ReplLockManager does not prolongate autoUnlockTime if there is no last known leader

Question

ReplLockManager does not prolongate autoUnlockTime if there is no last known leader

kaxap opened this issue 5 years ago · 3 comments

This happens at the cluster's start time, when the nodes are started one by one.
For example for a cluster of 3 nodes:

First node is up. There is no leader (as expected). The _autoAcquireThread will not prolongate the lock's timestamp since there is no leader
Wait for autoUnlockTime seconds
Start second node.
_ReplLockManagerImpl's acquire function is called on both nodes
Both nodes have old timestamp for the lock (since it has not been prolongated at this point)
Both nodes acquire the lock

Steps to reproduce

Use the following code for a node

import logging
import os

import time
from pysyncobj import SyncObj, SyncObjException
from pysyncobj.batteries import ReplLockManager

logging.basicConfig(format='%(asctime)s %(levelname)-8s %(message)s',
    level=logging.DEBUG,
    datefmt='%Y-%m-%d %H:%M:%S')
logger = logging.getLogger("raft-test")

me = os.getenv("R_ME") 
others = os.getenv("R_OTHERS").split(",") 

logger.info("R_ME=" + me)
logger.info("R_OTHERS=" + str(others))

lockManager = ReplLockManager(autoUnlockTime=5)
syncObj = SyncObj(me, others, consumers=[lockManager])

logger.info("Waiting for the lock")
while True:
  try:
    if lockManager.tryAcquire('testLockName', sync=True):
      logger.info("Acquired the lock")
      time.sleep(15)
      syncObj.destroy()
      time.sleep(1)
      quit()
  except SyncObjException as e:
    logger.error(f"SyncObjException: '{e}'")

Run first node: R_ME=127.0.0.1:5555 R_OTHERS=127.0.0.1:5556,127.0.0.1:5557 python run.py
Wait 6+ seconds
Run second node R_ME=127.0.0.1:5556 R_OTHERS=127.0.0.1:5555,127.0.0.1:5557 python run.py

Expected behaviour

Lock is acquired by one of the nodes.

Actual behaviour

Lock is acquired by both nodes:
Node 1 logs:

2019-09-01 00:39:13 INFO     R_ME=127.0.0.1:5555
2019-09-01 00:39:13 INFO     R_OTHERS=['127.0.0.1:5556', '127.0.0.1:5557']
2019-09-01 00:39:13 INFO     Waiting for the lock
2019-09-01 00:39:19 INFO     Acquired the lock

Node 2 logs:

2019-09-01 00:39:19 INFO     R_ME=127.0.0.1:5556
2019-09-01 00:39:19 INFO     R_OTHERS=['127.0.0.1:5555', '127.0.0.1:5557']
2019-09-01 00:39:19 INFO     Waiting for the lock
2019-09-01 00:39:19 INFO     Acquired the lock

Answer 1 · 2020-03-24T14:01:29.000Z

_ReplLockManagerImpl should return tuple - acquire result and acquire time. You should check this time manually in two places:

inside tryAcquire, simmilar to your current fix
inside callback, in case tryAcquire called in async mode.

BTW, Sory for long answer, if you no longer interested - I'll fix later myself.

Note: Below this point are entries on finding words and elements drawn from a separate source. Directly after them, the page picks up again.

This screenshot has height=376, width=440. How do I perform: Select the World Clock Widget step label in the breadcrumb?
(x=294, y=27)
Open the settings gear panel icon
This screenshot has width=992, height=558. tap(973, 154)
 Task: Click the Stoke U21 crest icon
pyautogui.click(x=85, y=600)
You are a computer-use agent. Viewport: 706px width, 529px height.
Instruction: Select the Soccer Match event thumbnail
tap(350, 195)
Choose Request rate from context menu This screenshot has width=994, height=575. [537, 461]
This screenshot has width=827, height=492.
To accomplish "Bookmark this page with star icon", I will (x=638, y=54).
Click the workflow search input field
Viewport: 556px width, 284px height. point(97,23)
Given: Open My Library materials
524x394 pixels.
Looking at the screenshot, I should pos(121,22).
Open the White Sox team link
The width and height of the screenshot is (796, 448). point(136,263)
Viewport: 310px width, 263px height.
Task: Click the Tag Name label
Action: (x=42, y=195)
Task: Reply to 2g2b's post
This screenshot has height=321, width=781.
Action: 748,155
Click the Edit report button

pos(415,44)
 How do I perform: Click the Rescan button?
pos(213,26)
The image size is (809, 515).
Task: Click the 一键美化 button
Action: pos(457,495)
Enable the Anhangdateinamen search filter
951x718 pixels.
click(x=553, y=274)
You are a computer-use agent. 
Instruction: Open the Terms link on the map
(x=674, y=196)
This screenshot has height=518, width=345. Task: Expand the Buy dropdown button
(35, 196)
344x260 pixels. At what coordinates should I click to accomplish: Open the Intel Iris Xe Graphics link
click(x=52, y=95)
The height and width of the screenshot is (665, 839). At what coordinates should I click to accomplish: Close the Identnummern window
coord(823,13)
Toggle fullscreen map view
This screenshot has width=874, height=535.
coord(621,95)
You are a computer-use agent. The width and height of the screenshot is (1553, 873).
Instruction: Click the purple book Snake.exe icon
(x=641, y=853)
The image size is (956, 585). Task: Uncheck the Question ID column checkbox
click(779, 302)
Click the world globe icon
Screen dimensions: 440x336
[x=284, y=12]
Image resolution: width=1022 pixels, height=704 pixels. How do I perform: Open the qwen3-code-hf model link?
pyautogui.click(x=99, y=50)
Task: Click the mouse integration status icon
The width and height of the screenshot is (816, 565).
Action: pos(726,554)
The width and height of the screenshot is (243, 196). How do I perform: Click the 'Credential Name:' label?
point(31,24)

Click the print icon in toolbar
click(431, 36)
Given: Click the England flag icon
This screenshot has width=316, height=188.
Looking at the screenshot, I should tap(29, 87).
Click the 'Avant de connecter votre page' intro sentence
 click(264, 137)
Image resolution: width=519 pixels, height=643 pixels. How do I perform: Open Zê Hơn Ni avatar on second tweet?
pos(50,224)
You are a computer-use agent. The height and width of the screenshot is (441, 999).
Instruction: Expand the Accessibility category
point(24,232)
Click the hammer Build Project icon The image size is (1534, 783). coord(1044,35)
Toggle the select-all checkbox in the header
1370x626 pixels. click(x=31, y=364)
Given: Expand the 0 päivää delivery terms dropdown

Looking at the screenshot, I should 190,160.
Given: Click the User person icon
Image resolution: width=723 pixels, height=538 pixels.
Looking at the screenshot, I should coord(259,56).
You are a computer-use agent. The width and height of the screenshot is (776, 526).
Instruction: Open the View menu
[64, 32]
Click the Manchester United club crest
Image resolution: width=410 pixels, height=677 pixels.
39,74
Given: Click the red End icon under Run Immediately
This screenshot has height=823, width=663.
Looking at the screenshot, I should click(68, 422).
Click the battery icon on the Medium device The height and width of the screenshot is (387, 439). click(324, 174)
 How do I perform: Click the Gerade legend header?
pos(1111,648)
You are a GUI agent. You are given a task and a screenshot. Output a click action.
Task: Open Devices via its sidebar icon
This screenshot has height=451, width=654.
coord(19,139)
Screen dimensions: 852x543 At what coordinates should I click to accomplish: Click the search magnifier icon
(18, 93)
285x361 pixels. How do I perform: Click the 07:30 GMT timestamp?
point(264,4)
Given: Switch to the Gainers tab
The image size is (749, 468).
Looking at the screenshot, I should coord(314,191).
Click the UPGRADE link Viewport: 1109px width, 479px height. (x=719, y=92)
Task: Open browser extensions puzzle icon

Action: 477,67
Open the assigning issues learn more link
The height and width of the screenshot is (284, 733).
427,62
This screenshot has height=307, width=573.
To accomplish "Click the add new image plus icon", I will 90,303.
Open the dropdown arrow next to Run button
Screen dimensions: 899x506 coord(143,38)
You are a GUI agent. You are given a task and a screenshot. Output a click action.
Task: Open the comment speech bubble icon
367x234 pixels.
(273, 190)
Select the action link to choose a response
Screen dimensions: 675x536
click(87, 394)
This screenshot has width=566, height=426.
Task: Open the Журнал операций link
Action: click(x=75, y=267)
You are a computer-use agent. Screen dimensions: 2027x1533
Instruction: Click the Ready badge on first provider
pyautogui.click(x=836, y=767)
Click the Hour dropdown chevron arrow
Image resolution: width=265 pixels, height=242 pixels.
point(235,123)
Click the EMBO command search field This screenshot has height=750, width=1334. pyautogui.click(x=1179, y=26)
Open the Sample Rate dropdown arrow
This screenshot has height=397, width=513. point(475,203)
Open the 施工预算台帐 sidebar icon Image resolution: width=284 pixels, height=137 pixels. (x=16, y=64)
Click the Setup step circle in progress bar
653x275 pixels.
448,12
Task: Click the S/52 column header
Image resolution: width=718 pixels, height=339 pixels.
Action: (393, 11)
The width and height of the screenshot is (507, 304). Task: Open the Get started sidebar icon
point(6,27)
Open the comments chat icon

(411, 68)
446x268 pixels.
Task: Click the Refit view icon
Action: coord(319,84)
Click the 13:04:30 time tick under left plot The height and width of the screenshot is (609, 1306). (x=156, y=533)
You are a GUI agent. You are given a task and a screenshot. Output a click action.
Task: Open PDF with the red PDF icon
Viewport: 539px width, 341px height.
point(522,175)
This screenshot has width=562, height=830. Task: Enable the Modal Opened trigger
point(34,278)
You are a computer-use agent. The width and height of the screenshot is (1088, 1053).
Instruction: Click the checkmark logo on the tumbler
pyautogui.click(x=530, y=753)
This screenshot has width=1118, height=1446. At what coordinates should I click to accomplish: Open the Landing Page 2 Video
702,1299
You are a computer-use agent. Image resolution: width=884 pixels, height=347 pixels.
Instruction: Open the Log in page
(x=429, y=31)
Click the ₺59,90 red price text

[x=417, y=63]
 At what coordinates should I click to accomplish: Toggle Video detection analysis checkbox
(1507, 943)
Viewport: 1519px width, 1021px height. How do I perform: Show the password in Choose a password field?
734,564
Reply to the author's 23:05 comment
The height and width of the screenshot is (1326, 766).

Answer 2 · 2020-03-24T17:18:23.000Z

hey, thanks for the heads up. However, I don't quite understand how it'll help with the concerns you've expressed in #109 (comment)

Answer 3 · 2020-03-24T20:39:12.000Z

This is because now you don't check the replicated value inside your class (which can be replicated with a delay). You take it directly from a response. Responses are not replicated in raft journal - they are RPC, you are guaranteed to get the result returned by the function.